News:

MASM32 SDK Description, downloads and other helpful links
MASM32.com New Forum Link
masmforum WebSite

register usage performance

Started by jag, February 10, 2007, 07:12:12 PM

Previous topic - Next topic

jag

I am wondering which would be faster:

mov eax, [eax]
mov eax, [eax]
mov edi, [eax]

or

mov edi, [edi]
mov edi, [edi]
mov edi, [edi]

Is it faster performance-wise to use the same register. Does this somehow make the cpu have to look at only 1 register and do stuff faster?

u

Tested, and it's exactly the same number of cycles on AMD cpus. (at least on Sempron 3000+)
Please use a smaller graphic in your signature.

jag

Ya, I tested too after I found out about the code-timing macros. Thanks for the help Ultrano.

The results are not what I would expect. Using eax instead of edi I would have thought to yield better performance. Also, using the same register over and over again too I wouild have thought to boost performance.

hutch--

jag,

There is more to speed that trying to isolate read/write access to one register. While some registers have special tasks using some of older instructions, none are intrinsically faster than the other for general purpose read/write tasks but you can slow code down by trying to use a single register for too many tasks. If speed matters it is often advisable to free up as many registers as possible, you can read Mark Larson's optimisation page on some of these techniques, and then distribute registers where you get the best speed gains.

You can routinely access 7 registers and if you are desperate you can also use ESP if you know what you are doing.
Download site for MASM32      New MASM Forum
https://masm32.com          https://masm32.com/board/index.php

zooba

Register renaming should mean it makes no difference. However, putting other, unrelated instructions between the reads may let you do more at the same time with less penalty.

Cheers,

Zooba :U

jag

Ya I already know about putting other isntructions in dependency chains. Thanks all.

Polizei

According to the hard theory, both pairs must have exactly the same clocks, and should take exactly the same time to execute.
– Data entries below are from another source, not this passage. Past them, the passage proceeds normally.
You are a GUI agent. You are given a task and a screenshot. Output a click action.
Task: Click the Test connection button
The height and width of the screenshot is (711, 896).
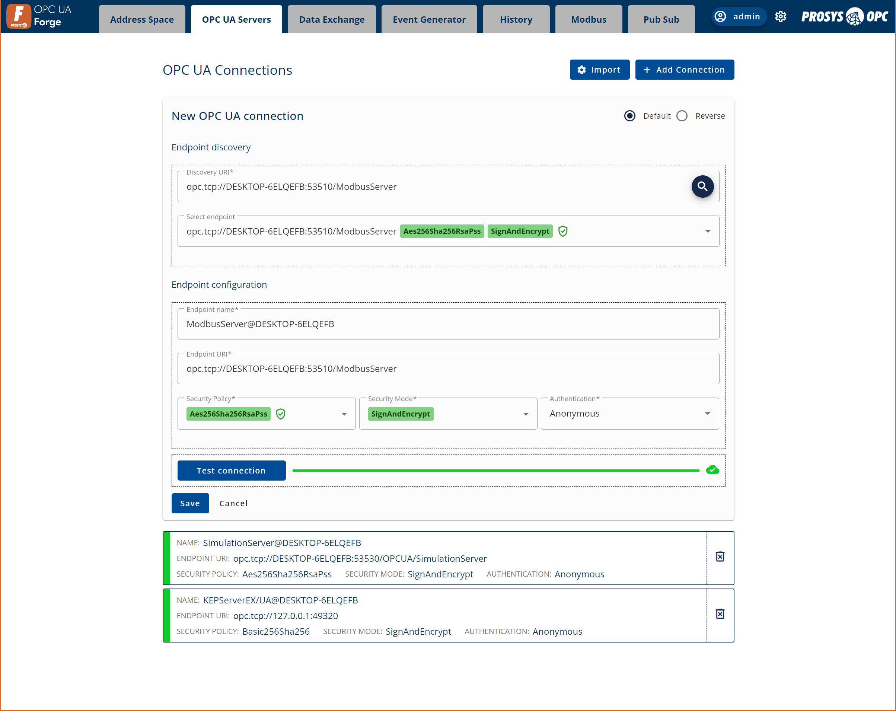coord(231,470)
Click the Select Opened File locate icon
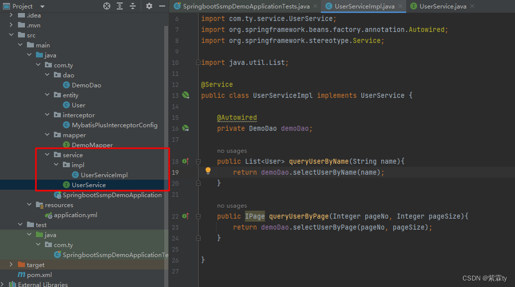 (x=107, y=6)
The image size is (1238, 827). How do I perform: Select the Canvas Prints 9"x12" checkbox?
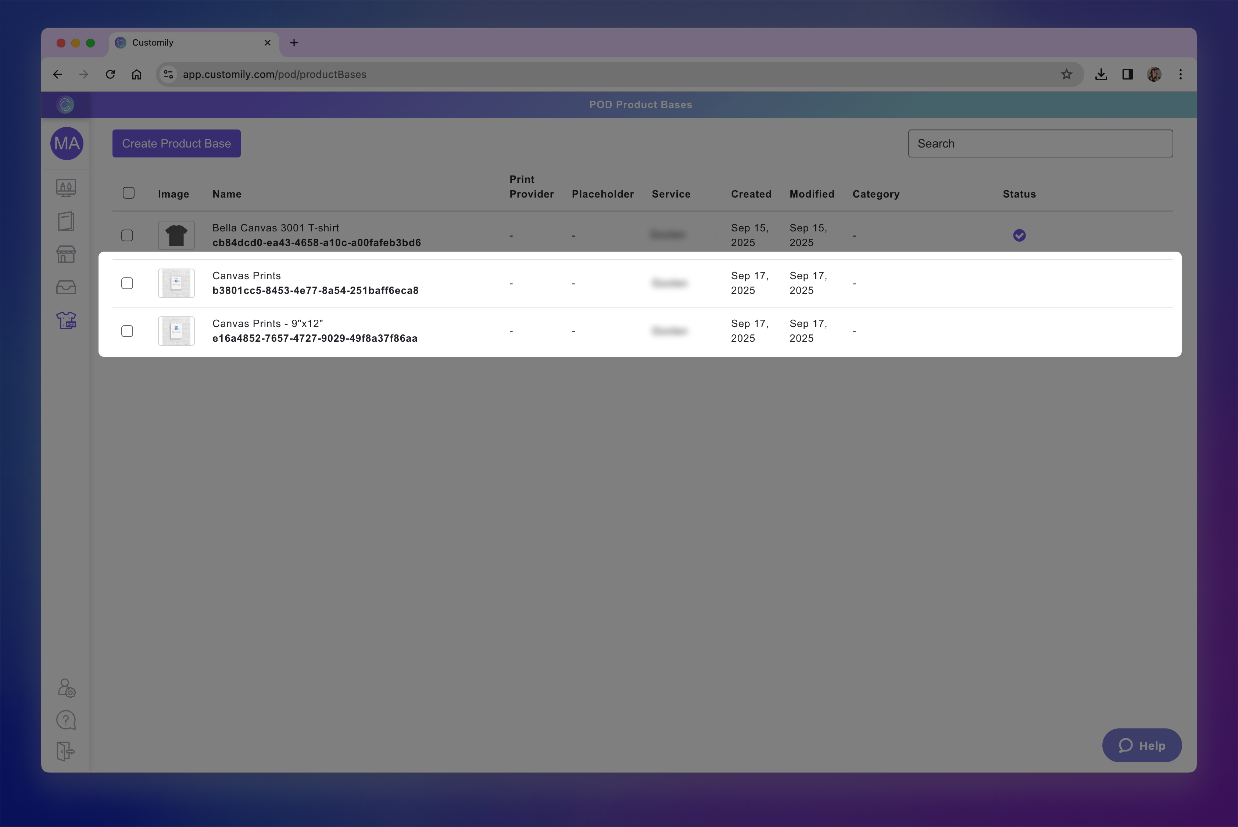[x=127, y=331]
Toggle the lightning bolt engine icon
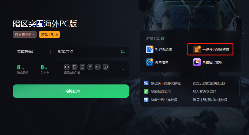Image resolution: width=249 pixels, height=135 pixels. coord(90,67)
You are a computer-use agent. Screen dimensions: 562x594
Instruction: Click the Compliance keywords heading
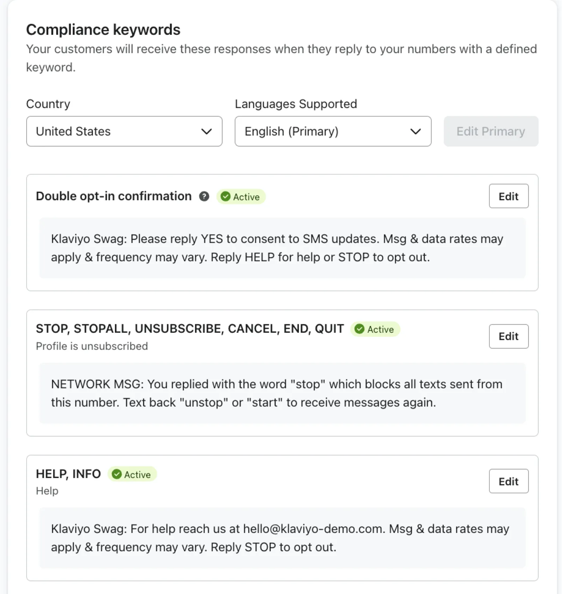(x=103, y=30)
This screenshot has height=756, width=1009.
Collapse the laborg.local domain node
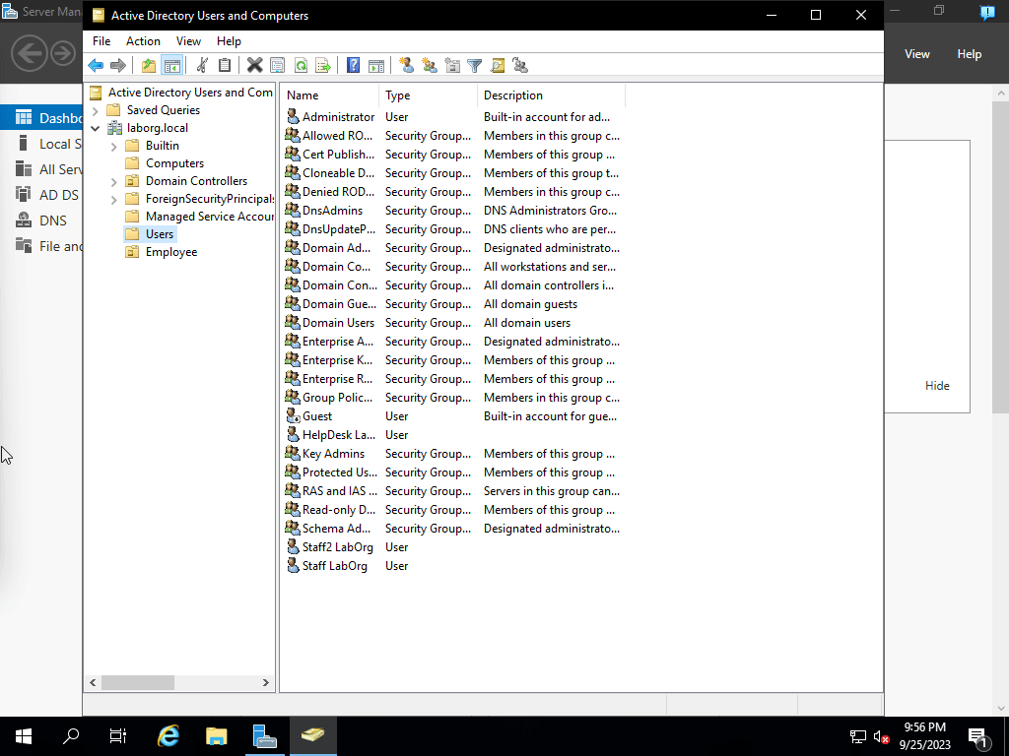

That's why, as zooba said above, because of the register renaming. I can speak only for Intel CPUs, though as far as I remember, I was always been using an Intel CPU. Everybody knows that the accumulator is the fast register for all operations. Yeah, but Pentim, Pentium Pro, Pentium MMX, Pentium 2 and Pentium 3 have 40 temporary accumulator registers, in order to provide faster execution of various code. Pentium 4, however, has 128 temporary accumulators. Also, the speed of a code that is to be executed is not only the clocks it take to complete, but the time it takes. For more information, read the "Pentium Optimization Tips" by Agner Fog. Sorry that I cannot provide an URL for the files.

Human

well to be ohnest 1st version should be faster
due mov edi,[edi] must use edi as index and then write again to it so it makes stall, but as your code isnt pairable at all, every command makes stall so it looks like both are the same. when you mix it with some other code to make it pairable then you should see difference with rdtsc.

Polizei

I think the same, that the first version may be faster, though it's using another register in the third line, but I don't think that someone can test it, and that someone can really see the difference about time.

Rockoon

There should be no register preference in regards to execution units.. but decoding time may be different when operations on rax/eax/ax have shorter opcodes.

When C++ compilers can be coerced to emit rcl and rcr, I *might* consider using one.